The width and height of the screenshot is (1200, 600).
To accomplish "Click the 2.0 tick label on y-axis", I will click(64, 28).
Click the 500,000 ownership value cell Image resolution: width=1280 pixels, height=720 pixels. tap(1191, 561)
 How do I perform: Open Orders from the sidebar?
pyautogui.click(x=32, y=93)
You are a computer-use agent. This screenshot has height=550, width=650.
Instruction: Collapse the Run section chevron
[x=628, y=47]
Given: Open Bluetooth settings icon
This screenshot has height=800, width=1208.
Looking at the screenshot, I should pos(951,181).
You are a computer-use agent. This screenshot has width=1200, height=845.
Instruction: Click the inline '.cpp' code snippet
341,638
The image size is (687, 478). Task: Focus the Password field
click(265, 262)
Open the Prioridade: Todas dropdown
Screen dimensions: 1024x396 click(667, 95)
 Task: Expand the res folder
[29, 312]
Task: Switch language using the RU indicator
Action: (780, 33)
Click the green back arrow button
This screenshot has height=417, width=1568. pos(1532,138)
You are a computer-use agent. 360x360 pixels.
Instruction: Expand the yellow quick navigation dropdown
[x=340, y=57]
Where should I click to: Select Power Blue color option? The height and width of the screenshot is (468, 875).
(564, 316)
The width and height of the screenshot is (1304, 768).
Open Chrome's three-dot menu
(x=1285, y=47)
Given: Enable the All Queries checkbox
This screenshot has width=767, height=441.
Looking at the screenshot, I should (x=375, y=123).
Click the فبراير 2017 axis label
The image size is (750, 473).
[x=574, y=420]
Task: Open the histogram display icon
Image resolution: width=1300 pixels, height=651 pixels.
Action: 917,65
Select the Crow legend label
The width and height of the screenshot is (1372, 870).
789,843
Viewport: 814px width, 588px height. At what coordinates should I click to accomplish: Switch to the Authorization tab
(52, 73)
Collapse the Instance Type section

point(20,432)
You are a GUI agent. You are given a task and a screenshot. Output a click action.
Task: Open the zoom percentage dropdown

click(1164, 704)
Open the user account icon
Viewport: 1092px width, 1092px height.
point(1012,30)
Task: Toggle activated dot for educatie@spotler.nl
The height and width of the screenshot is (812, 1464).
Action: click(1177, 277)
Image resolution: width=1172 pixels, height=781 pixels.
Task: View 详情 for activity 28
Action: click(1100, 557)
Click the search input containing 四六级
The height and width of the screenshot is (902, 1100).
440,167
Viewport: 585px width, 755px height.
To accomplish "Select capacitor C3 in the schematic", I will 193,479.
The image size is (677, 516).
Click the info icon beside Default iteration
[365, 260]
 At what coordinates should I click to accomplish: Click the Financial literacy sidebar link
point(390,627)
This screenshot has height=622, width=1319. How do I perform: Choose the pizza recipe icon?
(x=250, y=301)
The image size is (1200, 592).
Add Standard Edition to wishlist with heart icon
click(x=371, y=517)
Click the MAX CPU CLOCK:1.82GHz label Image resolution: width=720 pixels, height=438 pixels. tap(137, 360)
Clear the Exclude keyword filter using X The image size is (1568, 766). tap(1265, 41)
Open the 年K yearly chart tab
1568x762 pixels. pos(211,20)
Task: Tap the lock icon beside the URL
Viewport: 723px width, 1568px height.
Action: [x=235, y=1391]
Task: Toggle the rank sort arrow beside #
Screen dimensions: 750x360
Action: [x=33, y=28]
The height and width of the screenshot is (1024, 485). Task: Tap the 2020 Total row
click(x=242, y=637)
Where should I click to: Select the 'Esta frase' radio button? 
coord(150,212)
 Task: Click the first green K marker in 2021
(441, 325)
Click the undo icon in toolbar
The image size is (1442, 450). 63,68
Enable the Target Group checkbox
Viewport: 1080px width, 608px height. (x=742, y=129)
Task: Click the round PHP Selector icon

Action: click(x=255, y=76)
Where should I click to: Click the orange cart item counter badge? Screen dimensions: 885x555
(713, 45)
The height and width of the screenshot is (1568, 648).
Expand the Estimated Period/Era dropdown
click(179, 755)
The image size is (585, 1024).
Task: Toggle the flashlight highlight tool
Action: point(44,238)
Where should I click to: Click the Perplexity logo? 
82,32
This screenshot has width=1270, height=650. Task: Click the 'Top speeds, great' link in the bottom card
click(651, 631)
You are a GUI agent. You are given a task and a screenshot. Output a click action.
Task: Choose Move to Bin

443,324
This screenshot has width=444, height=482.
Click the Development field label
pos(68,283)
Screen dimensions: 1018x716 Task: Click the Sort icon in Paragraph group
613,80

● ● ●

| Task description |
Down to the last line, restate the records exactly.

| Response to this task |
The width and height of the screenshot is (1200, 600).
To accomplish "Click the 2.0 tick label on y-axis", I will click(64, 28).
Click the 500,000 ownership value cell Image resolution: width=1280 pixels, height=720 pixels. tap(1191, 561)
 How do I perform: Open Orders from the sidebar?
pyautogui.click(x=32, y=93)
You are a computer-use agent. This screenshot has height=550, width=650.
Instruction: Collapse the Run section chevron
[x=628, y=47]
Given: Open Bluetooth settings icon
This screenshot has height=800, width=1208.
Looking at the screenshot, I should pos(951,181).
You are a computer-use agent. This screenshot has width=1200, height=845.
Instruction: Click the inline '.cpp' code snippet
341,638
The image size is (687, 478). Task: Focus the Password field
click(265, 262)
Open the Prioridade: Todas dropdown
Screen dimensions: 1024x396 click(667, 95)
 Task: Expand the res folder
[29, 312]
Task: Switch language using the RU indicator
Action: (780, 33)
Click the green back arrow button
This screenshot has height=417, width=1568. pos(1532,138)
You are a computer-use agent. 360x360 pixels.
Instruction: Expand the yellow quick navigation dropdown
[x=340, y=57]
Where should I click to: Select Power Blue color option? The height and width of the screenshot is (468, 875).
(564, 316)
The width and height of the screenshot is (1304, 768).
Open Chrome's three-dot menu
(x=1285, y=47)
Given: Enable the All Queries checkbox
This screenshot has width=767, height=441.
Looking at the screenshot, I should (x=375, y=123).
Click the فبراير 2017 axis label
The image size is (750, 473).
[x=574, y=420]
Task: Open the histogram display icon
Image resolution: width=1300 pixels, height=651 pixels.
Action: 917,65
Select the Crow legend label
The width and height of the screenshot is (1372, 870).
789,843
Viewport: 814px width, 588px height. At what coordinates should I click to accomplish: Switch to the Authorization tab
(52, 73)
Collapse the Instance Type section

point(20,432)
You are a GUI agent. You are given a task and a screenshot. Output a click action.
Task: Open the zoom percentage dropdown

click(1164, 704)
Open the user account icon
Viewport: 1092px width, 1092px height.
point(1012,30)
Task: Toggle activated dot for educatie@spotler.nl
The height and width of the screenshot is (812, 1464).
Action: click(1177, 277)
Image resolution: width=1172 pixels, height=781 pixels.
Task: View 详情 for activity 28
Action: click(1100, 557)
Click the search input containing 四六级
The height and width of the screenshot is (902, 1100).
440,167
Viewport: 585px width, 755px height.
To accomplish "Select capacitor C3 in the schematic", I will 193,479.
The image size is (677, 516).
Click the info icon beside Default iteration
[365, 260]
 At what coordinates should I click to accomplish: Click the Financial literacy sidebar link
point(390,627)
This screenshot has height=622, width=1319. How do I perform: Choose the pizza recipe icon?
(x=250, y=301)
The image size is (1200, 592).
Add Standard Edition to wishlist with heart icon
click(x=371, y=517)
Click the MAX CPU CLOCK:1.82GHz label Image resolution: width=720 pixels, height=438 pixels. tap(137, 360)
Clear the Exclude keyword filter using X The image size is (1568, 766). tap(1265, 41)
Open the 年K yearly chart tab
1568x762 pixels. pos(211,20)
Task: Tap the lock icon beside the URL
Viewport: 723px width, 1568px height.
Action: [x=235, y=1391]
Task: Toggle the rank sort arrow beside #
Screen dimensions: 750x360
Action: [x=33, y=28]
The height and width of the screenshot is (1024, 485). Task: Tap the 2020 Total row
click(x=242, y=637)
Where should I click to: Select the 'Esta frase' radio button? 
coord(150,212)
 Task: Click the first green K marker in 2021
(441, 325)
Click the undo icon in toolbar
The image size is (1442, 450). 63,68
Enable the Target Group checkbox
Viewport: 1080px width, 608px height. (x=742, y=129)
Task: Click the round PHP Selector icon

Action: click(x=255, y=76)
Where should I click to: Click the orange cart item counter badge? Screen dimensions: 885x555
(713, 45)
The height and width of the screenshot is (1568, 648).
Expand the Estimated Period/Era dropdown
click(179, 755)
The image size is (585, 1024).
Task: Toggle the flashlight highlight tool
Action: point(44,238)
Where should I click to: Click the Perplexity logo? 
82,32
This screenshot has width=1270, height=650. Task: Click the 'Top speeds, great' link in the bottom card
click(651, 631)
You are a GUI agent. You are given a task and a screenshot. Output a click action.
Task: Choose Move to Bin

443,324
This screenshot has width=444, height=482.
Click the Development field label
pos(68,283)
Screen dimensions: 1018x716 Task: Click the Sort icon in Paragraph group
613,80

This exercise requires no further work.